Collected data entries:
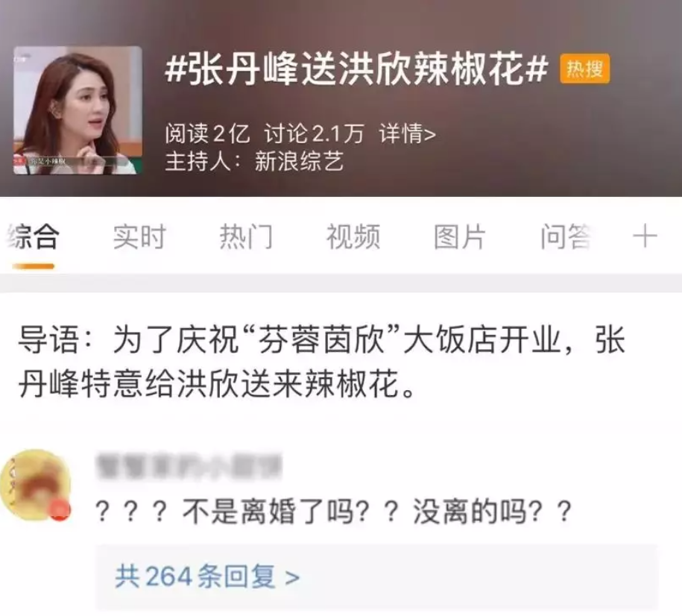
Task: Open the 图片 tab
Action: [460, 236]
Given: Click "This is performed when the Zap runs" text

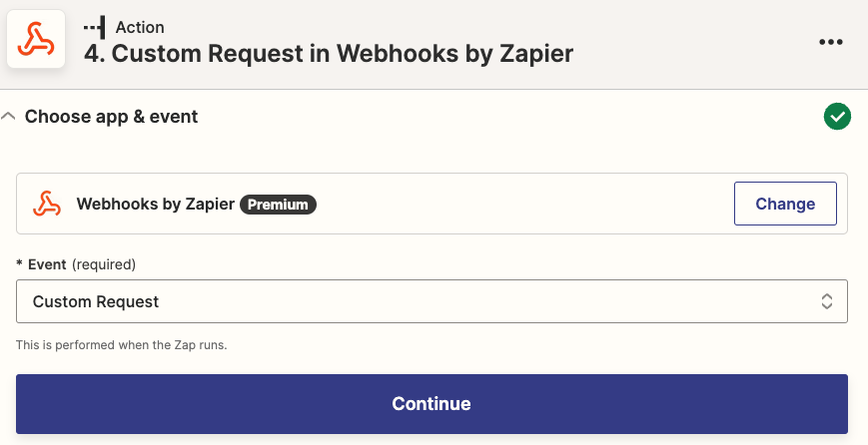Looking at the screenshot, I should coord(121,345).
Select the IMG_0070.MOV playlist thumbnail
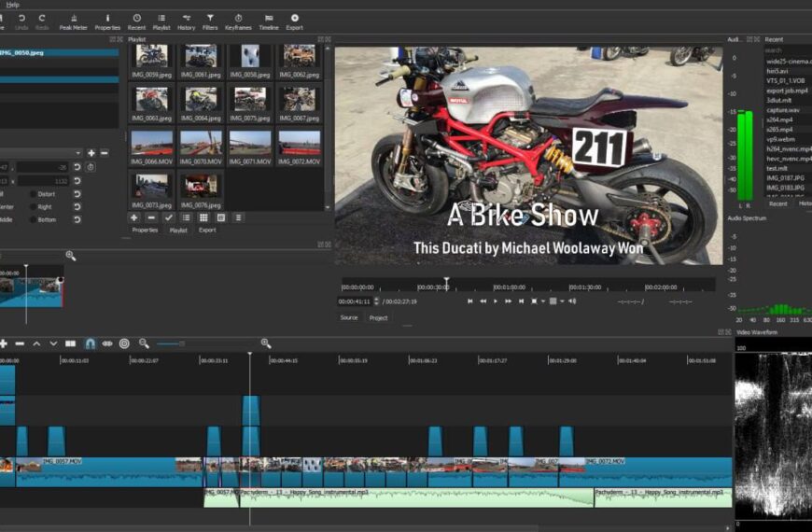This screenshot has height=532, width=812. (201, 145)
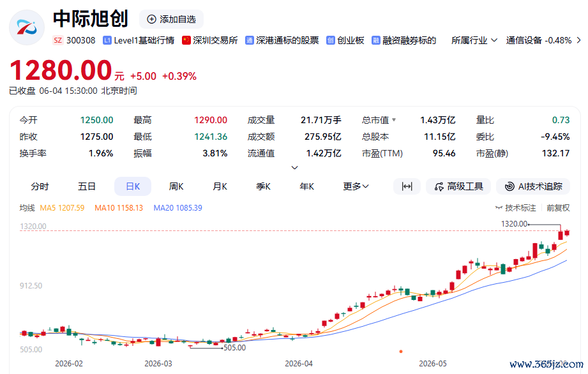Toggle the MA5 moving average line
The image size is (588, 374).
coord(63,207)

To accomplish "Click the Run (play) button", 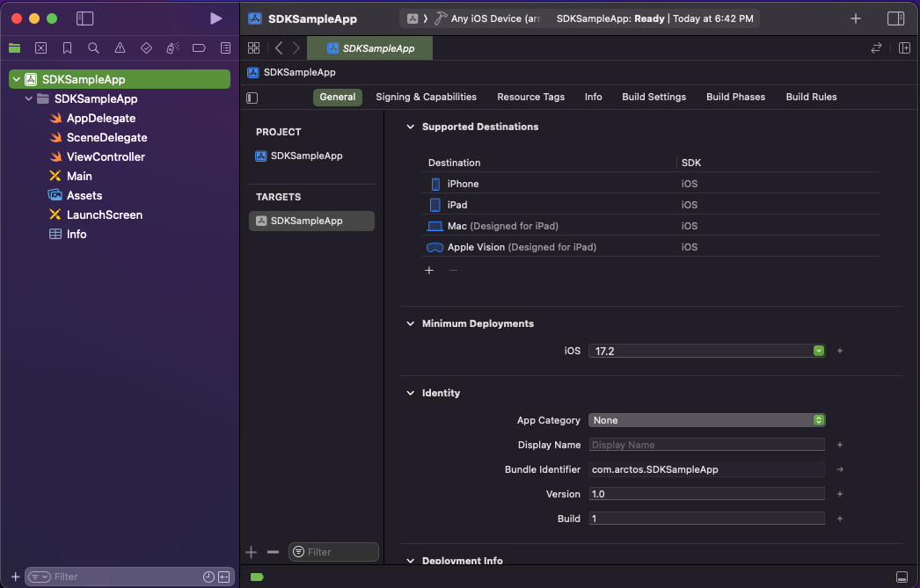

TASK ITEM:
Print only the lines running from the one containing "is performed when" to the end of the data above, exactly; include no pictures.

YOUR RESPONSE:
Given: Click "This is performed when the Zap runs" text

Looking at the screenshot, I should coord(121,345).
Select the IMG_0070.MOV playlist thumbnail
This screenshot has height=532, width=812. (201, 145)
Toggle the MA5 moving average line
The image size is (588, 374).
coord(63,207)

To accomplish "Click the Run (play) button", 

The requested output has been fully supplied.